На Андрюшку приговор Вяземцева не произвел никакого впечатления: прыгал, смеясь, дразнил летчика бутылкой, но Козырев уткнулся лицом в траву.

— Увезешь в штаб армии сейф, — сказал Вяземцев без нажима.

— Сейф? Какой сейф? Кому там нужен сейф? — не понял летчик.

— Он нужен, — веско сказал капитан.

— Да не слушай ты его! — Козырева так и колотило.

Кожа на лице Вяземцева напряглась, и резко выступили надбровные дуги.

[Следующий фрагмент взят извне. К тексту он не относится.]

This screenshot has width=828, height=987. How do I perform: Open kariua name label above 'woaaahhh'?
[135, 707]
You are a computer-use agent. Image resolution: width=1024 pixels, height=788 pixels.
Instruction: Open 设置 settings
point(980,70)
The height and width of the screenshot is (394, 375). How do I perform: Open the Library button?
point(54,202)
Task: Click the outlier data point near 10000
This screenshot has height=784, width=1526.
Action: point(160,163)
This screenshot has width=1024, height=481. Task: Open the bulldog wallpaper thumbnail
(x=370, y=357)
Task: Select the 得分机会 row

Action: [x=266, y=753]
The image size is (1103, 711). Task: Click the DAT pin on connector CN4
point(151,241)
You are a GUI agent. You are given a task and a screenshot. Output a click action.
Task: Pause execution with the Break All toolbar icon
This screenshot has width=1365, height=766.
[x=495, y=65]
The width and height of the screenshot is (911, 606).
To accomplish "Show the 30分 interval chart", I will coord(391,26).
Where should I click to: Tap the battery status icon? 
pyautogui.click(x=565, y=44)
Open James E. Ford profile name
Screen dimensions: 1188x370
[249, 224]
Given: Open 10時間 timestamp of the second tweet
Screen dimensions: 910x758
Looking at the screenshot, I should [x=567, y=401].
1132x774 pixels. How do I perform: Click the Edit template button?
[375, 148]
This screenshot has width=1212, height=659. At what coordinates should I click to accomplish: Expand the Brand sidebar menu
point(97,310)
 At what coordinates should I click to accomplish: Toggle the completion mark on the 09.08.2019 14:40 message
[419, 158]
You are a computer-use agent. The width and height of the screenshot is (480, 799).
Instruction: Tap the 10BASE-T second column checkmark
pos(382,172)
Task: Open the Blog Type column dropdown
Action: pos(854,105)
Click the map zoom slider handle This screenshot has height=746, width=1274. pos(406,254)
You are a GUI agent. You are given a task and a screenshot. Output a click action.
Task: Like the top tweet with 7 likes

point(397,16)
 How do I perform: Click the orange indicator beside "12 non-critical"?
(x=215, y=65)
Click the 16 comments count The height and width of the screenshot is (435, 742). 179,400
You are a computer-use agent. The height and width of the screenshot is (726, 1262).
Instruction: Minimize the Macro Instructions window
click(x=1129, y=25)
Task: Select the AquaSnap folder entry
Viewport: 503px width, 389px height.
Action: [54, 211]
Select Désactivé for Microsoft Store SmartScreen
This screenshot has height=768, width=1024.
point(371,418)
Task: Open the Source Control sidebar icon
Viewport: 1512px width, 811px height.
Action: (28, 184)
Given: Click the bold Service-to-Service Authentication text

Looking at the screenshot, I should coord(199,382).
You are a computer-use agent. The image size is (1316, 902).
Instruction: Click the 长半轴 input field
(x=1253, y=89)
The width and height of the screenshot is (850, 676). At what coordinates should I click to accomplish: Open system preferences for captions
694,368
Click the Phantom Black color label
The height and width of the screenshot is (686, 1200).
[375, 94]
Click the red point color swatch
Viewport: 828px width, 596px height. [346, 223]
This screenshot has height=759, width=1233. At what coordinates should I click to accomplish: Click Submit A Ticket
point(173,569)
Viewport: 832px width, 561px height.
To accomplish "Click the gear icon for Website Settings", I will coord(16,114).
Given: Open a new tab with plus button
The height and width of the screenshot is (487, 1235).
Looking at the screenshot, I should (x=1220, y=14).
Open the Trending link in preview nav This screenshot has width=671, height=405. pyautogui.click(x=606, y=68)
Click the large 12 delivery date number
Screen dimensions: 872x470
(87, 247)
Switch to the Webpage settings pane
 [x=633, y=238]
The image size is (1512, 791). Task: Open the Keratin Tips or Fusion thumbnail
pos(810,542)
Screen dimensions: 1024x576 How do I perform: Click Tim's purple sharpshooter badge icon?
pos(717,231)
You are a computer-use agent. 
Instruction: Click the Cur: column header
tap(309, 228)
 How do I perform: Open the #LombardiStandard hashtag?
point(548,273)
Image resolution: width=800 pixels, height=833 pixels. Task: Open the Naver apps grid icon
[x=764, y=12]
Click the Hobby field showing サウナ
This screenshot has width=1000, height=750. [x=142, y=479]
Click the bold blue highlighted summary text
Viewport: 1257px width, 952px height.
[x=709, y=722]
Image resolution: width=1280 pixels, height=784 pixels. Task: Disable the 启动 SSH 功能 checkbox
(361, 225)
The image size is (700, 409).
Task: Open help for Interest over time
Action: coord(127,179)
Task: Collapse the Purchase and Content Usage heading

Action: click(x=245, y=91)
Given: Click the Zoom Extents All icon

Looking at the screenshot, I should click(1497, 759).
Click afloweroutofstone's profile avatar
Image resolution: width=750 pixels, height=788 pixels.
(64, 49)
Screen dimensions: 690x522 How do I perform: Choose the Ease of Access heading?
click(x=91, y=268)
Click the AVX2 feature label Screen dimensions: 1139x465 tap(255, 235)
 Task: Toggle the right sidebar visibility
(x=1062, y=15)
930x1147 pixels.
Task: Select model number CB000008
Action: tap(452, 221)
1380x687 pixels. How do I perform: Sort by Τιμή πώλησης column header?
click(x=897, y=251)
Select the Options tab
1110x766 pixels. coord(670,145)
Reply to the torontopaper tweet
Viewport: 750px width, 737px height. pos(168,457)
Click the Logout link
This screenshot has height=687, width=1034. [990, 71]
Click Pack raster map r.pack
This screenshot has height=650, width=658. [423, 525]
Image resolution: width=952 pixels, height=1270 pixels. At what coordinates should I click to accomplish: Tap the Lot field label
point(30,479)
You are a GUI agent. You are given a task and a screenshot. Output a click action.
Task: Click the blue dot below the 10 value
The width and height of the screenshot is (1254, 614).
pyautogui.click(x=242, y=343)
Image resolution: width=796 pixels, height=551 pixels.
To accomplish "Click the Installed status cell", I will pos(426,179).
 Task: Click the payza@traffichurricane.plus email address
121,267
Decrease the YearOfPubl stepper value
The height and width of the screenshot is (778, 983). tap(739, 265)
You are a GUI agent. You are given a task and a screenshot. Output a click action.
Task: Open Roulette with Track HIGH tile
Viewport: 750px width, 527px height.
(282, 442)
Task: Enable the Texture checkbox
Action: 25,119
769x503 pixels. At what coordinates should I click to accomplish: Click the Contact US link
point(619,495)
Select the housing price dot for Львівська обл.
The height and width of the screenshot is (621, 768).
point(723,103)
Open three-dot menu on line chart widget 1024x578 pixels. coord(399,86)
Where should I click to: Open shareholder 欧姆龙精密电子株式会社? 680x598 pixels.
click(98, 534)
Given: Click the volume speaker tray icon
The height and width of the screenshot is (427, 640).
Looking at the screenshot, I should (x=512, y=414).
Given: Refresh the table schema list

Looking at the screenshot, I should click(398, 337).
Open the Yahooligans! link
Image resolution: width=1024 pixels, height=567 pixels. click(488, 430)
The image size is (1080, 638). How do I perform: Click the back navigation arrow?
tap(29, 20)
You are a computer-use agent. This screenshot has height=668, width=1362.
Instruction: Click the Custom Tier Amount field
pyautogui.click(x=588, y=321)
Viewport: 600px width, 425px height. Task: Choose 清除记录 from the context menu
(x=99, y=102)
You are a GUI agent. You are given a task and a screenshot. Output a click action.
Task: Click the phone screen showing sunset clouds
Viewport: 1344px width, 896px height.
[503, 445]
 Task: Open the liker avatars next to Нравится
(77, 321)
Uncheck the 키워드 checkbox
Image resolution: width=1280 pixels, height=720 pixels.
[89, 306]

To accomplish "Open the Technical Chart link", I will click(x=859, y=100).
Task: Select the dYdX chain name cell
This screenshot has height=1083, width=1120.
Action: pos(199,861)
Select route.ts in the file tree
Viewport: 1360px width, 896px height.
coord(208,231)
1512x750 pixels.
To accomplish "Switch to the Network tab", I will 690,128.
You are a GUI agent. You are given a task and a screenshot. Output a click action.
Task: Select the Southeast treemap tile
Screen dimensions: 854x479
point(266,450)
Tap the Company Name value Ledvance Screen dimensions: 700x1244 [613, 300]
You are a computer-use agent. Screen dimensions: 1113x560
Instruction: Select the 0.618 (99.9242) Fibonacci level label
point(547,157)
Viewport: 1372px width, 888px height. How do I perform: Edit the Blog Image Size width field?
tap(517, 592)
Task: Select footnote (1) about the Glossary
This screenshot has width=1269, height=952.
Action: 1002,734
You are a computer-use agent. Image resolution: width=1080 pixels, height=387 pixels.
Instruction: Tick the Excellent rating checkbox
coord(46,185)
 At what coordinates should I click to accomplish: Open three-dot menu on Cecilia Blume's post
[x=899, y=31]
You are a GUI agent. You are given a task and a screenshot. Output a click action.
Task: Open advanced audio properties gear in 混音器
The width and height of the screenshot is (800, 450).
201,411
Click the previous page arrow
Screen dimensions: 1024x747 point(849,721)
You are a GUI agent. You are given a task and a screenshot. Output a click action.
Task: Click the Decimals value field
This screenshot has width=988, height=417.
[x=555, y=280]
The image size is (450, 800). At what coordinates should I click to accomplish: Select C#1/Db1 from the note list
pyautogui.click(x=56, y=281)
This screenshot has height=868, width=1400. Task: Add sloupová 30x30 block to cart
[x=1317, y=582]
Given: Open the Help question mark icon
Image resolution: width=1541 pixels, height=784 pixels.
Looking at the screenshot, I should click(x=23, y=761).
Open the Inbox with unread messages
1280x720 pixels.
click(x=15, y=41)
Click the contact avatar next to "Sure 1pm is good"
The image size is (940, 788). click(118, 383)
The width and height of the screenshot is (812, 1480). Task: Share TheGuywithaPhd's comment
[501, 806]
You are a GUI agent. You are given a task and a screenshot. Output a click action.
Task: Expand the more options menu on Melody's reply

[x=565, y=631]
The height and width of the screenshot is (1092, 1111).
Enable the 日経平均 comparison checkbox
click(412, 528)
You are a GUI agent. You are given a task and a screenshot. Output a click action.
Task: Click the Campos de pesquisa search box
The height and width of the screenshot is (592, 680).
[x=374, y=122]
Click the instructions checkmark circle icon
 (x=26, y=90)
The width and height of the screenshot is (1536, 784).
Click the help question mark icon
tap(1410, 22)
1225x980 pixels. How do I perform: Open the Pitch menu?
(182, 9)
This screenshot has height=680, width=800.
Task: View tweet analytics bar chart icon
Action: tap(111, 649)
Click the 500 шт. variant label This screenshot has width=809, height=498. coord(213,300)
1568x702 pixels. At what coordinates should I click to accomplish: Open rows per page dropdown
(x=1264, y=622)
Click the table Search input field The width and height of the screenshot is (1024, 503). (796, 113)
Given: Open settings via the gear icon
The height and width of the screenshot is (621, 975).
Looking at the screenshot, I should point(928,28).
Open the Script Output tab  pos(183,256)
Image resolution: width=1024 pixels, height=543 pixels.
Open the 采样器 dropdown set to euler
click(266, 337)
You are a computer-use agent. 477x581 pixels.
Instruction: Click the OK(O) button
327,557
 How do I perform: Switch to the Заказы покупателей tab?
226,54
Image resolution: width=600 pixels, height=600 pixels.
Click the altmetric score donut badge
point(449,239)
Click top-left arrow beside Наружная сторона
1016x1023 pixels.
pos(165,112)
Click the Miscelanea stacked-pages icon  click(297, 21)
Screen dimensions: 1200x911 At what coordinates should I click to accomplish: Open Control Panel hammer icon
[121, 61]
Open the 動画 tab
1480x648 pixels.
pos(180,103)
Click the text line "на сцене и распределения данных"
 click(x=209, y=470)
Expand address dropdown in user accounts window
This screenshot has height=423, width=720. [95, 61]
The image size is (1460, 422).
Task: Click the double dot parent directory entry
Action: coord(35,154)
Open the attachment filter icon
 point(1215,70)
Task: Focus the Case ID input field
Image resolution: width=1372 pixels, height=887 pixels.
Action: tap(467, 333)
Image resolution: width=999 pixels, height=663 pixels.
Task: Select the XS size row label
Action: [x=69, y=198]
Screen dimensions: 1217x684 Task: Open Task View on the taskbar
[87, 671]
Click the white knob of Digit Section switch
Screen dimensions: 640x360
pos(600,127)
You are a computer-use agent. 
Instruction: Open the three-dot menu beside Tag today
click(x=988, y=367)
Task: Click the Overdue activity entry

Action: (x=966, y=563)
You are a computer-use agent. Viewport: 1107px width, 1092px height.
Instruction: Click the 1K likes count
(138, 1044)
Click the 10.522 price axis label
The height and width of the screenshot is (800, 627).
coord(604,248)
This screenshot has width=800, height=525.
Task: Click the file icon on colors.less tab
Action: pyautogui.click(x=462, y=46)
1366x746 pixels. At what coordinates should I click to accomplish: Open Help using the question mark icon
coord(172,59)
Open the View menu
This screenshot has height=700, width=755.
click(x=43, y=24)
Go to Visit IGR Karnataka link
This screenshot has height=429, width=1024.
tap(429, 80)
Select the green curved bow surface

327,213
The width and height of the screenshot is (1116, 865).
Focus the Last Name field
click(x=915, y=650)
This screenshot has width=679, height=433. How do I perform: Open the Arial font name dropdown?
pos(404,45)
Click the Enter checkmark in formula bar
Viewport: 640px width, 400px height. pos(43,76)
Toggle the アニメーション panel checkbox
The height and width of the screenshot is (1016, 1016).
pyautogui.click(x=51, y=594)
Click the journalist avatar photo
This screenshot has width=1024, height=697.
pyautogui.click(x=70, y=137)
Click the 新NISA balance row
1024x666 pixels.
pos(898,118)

— Пойдем! — И, вскочив, капитан с неожиданно пробудившейся силой поднял за шиворот Козырева. — Пошли! — крикнул Вяземцев летчику и Андрюшке.

Детская колясочка стояла, за ящиками, и на нее было странно и страшно смотреть — до того нелепо выглядела на фоне штабелей авиационных бомб хрупкая, уютная, как бы хранящая в себе нежность и покой спавшего еще так недавно в ней ребенка.

— Ах, так! — задыхаясь, кричал Вяземцев; вот когда он потерял власть над собою. — Глядите! — И сорвал, швырнул прочь шинель.

На дверце сейфа у замка темнели расплывчатые, будто сургучные, пятна.

— Ну, чего особенного? Обычная ржавь. И какое это имеет значение! — Козырев пожал плечами.

— Ах, ржавь! Это не ржавчина — это кровь моего кореша Васьки… Василия Митрофановича Савельева. Фашистские парашютисты напали на штаб. До последнего патрона Савельев отстреливался!

— А ты?

— А я собрал обозников, телефонистов, писарей и контратаковал! Отбил сейф и тело Василия Митрофановича.

Он сделал шаг, но нервное оцепенение сковало Козырева, и он не отступил, зато, переглянувшись, отскочили летчик и Андрюшка.

— Давай, взяли! — скомандовал капитан уже ровным, но внутренне клокочущим голосом.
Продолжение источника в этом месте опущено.